Overall in Georgia, 99 percent of overdue taxes are almost always paid before the next year’s taxes are due, according to Davis, with the state tax officials association.

State law stipulates that lien buyers are entitled to the same fees and penalties that tax commissioners are allowed to assess. That’s 1 percent interest each month the bill is overdue, a few additional fees and, for almost all properties, the one-time 10 percent penalty after the bill is 90 days overdue.

Some years, Ferdinand sold liens within days of the deadline for imposing the penalty. One year, he sold a batch of liens to Vesta just one day before he could have added the extra charge.

Frank S. Alexander, a law professor at Emory University who specializes in Georgia real estate finance and foreclosure law, opposes the sale of any tax liens as an abdication of the tax commissioner’s duty to collect overdue taxes. Further, he said failing to collect the 10 percent penalty raises “troubling questions.”

Alexander wants to know if there are there any criteria Ferdinand uses to decide who gets to buy liens before the county assesses the 10 percent penalty and if this is part of a standard written policy the public and elected officials can examine.
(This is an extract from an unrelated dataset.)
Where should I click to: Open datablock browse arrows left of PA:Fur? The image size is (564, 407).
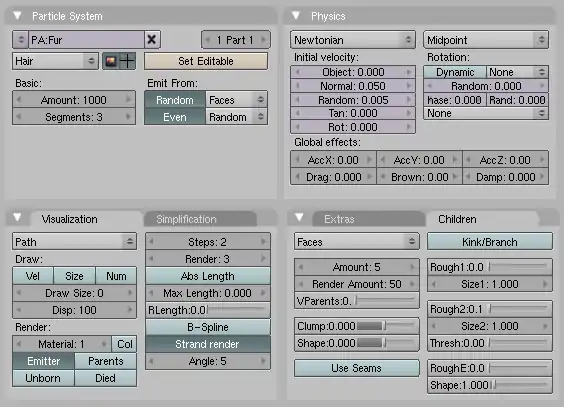[x=21, y=40]
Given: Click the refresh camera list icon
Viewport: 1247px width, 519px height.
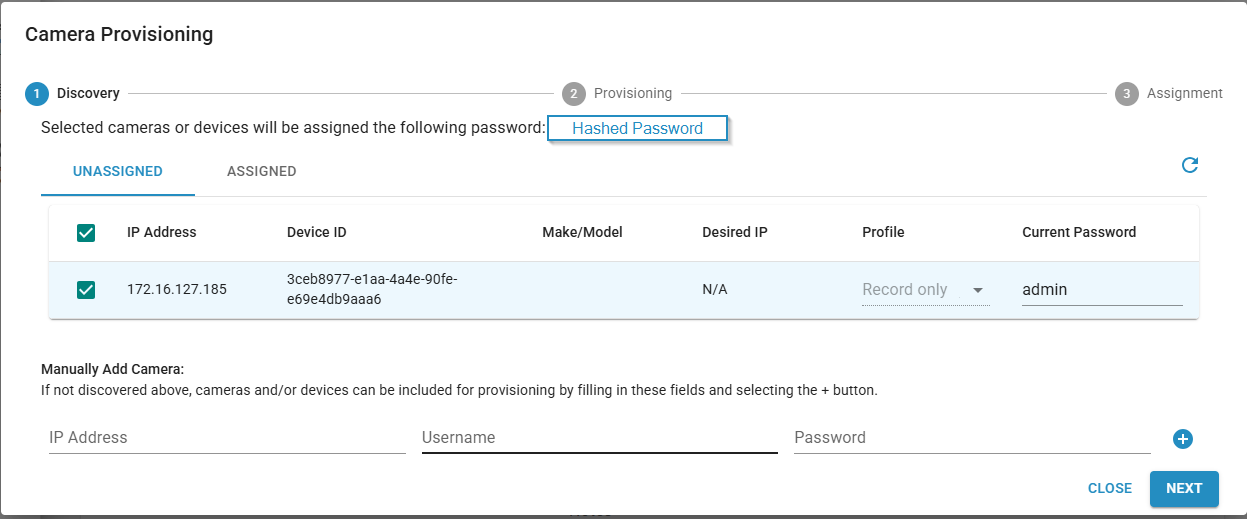Looking at the screenshot, I should pos(1190,165).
“I am puzzled by the timing and pricing of this because if you’re going to sell the liens and if your goal is to maximize the rate of return, why not wait an additional week and add the 10 percent penalty?” Alexander asked. “This shows one of the reasons why permitting the sale of tax liens is fraught with dangers for the operating of local governments.”

SECTION BREAK

The 10 percent penalty is a nice sweetener for Vesta, but it’s not the only benefit the tax commissioner’s office has provided.

Last fall Ferdinand sold liens to Vesta days before his office told another potential lien buyer that no liens were being sold.

In early November, a lien buyer sent an email to the tax commissioner’s office asking to buy tax liens.

Initially, Shola Olorunsola, the financial systems supervisor of the delinquent tax division, replied back that it would not be a problem. Minutes later, however, Olorunsola sent another email to the lien buyer, saying: "Please disregard my previous email, we are not transferring liens now until further notice."

When the tax commissioner suspends the lien sales program, it applies to all buyers, Ferdinand said in his letter.

But the timing of the suspensions is troubling to some lien buyers.

Just days before the Olorunsola email, the lien transfer data show that the tax commissioner’s office transferred 6,400 tax liens worth $3.7 million to Vesta Holdings. The bulk purchase included 4,800 liens for 2012 Atlanta trash bills worth $2.5 million.

Other lien investors said they never even knew the tax commissioner was planning to sell the liens on the 2012 trash bills. If they knew, they said they would have liked an opportunity to buy the sanitation liens, too. These lien buyers did not want to be identified for fear that Ferdinand would stop selling them liens.

For lien purchasers like Tariq Hafeez, the treatment Vesta receives is just how things work at the tax commissioner’s office.

“When a common person like myself or my partner would come to them they would say, ‘We are not selling liens, come back in March or April.’ However, I noticed several times they would transfer the [liens] days before the 10 percent penalty kicks in for Vesta,” Hafeez said. “I don’t know how or why, but they get away with murder.”